South Africa were in a dominant position at stumps on day two of the first Test against Pakistan, accumulating a lead of 411 after dismissing the visitors for 49 earlier in the day in Johannesburg.
Dale Steyn took six wickets for eight runs to demolish the Pakistan order, while Jacques Kallis and Vernon Philander got two apiece as the pace attack did all the damage. Azhar Ali was the top-scorer with a measly 13.
South Africa then reached 207 for three at the close, with Graeme Smith making 51, and Hashim Amla and AB de Villiers unbeaten on half tons of their own. The Proteas looked on track for yet another innings victory.
Pakistan started the day on six for none, but they soon found themselves three down with the score on 12. Steyn was on fire and his first spell was the epitome of aggression, as he removed Mohammad Hafeez, Nasir Jamshed and Younis Khan in the first 20 minutes.
Kallis then came on to break the relative deadlock as maiden after maiden was sent down. He sent a snorter at Azhar Ali, who tried to fend it away from his face but only managed to glove it to de Villiers behind the stumps.
The pressure continued and Misbah soon followed, much to the fury of Pakistan coach Dav Whatmore, who jumped out of his seat at Billy Bowden's decision being overturned. Kallis' appeal was strong, but the rest didn't seem convinced, and when Steve Davis used DRS to overturn the original not out, Bowden's face was the picture of surprise.
As it was, the rout continued thanks to Philander, who added tow more scalps to the pile. Asad Shafiq fund himself caught behind, followed by Umar Gul, who was caught in the slips by Smith. At lunch, Sarfraz Ahmed and Saeed Ajmal were each unbeaten on one.

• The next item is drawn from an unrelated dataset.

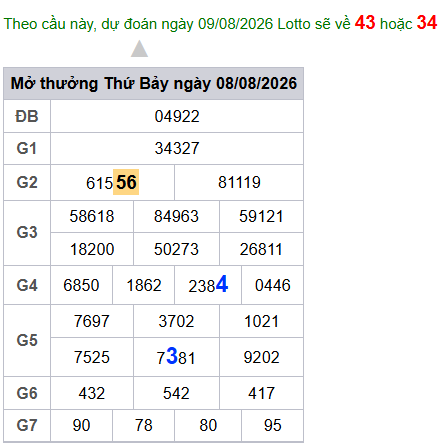This screenshot has width=442, height=448.
Task: Click the G6 result 417
Action: tap(261, 393)
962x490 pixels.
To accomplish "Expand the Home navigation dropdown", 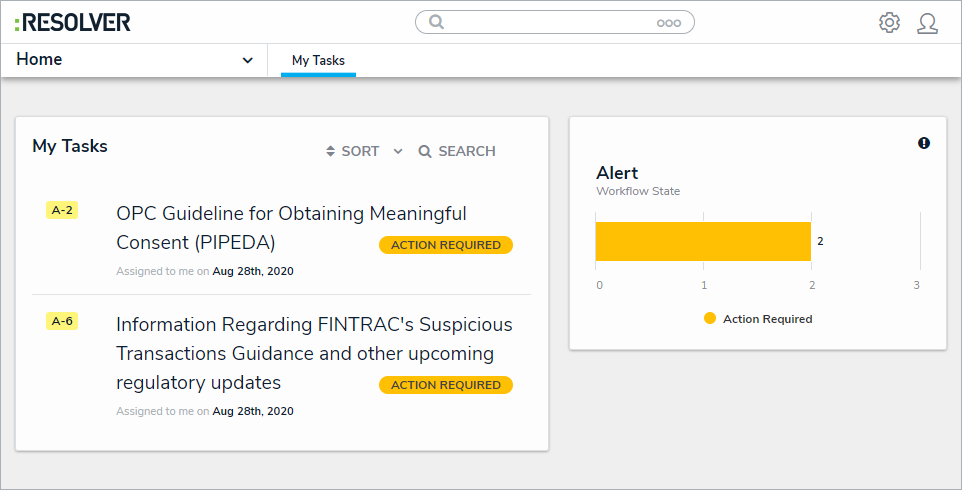I will coord(248,60).
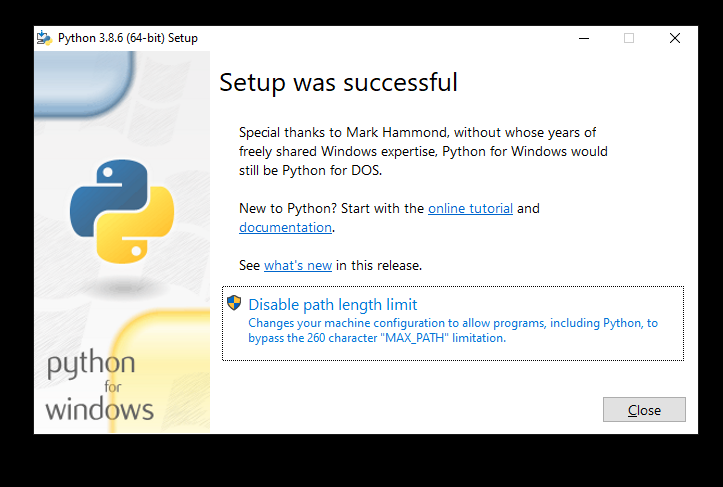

The rot continued and Pakistan were soon all out after the interval, with Steyn adding three more wickets to his tally. De Villiers took two almost identical catches, diving to his right both times, to get rid of Ajmal and Ahmed.
The final wicket, giving Steyn his best figures (6/8) on home soil, was Rahat Ali, as he popped the ball up for Faf du Plessis to take, reducing Pakistan to their worst ever innings score in a Test.
Smith and Alviro Petersen were relatively cautious as the afternoon progressed, but they played their shots when the opportunities arose. Smith was the more confident of the two, hitting seven boundaries before tea and looking much better than he had on day one.
Biff brought up his half century soon after the restart, hitting a boundary to record it on the 69th delivery he'd faced. Petersen then ruined the partnership in the same over, skying a pull shot and caught by Hafeez off Gul for 27.
The pacer struck again five runs later, the score on 87, when Smith edged him to the keeper. He had made 52, and his departure brought Kallis in to join Hashim Amla in the middle. The lead was 291 at that stage.
South Africa's third wicket fell with the score on 99 as Kallis departed for just seven, and it looked like the bowlers would continue to have all the luck. It was a spinner this time though, as Ajmal induced a top-edged slog-sweep from the batsman.
Amla and De Villiers then proceeded to dominate without seeming to do so. They played no risky shots, hit very few boundaries, but they rotated the strike with ease and used their leg side flicks to perfection.
De Villiers got his fifty off 63 balls, and was on 63 at stumps, while Amla recorded his 25th Test half ton in the final over of the day, off 91 deliveries.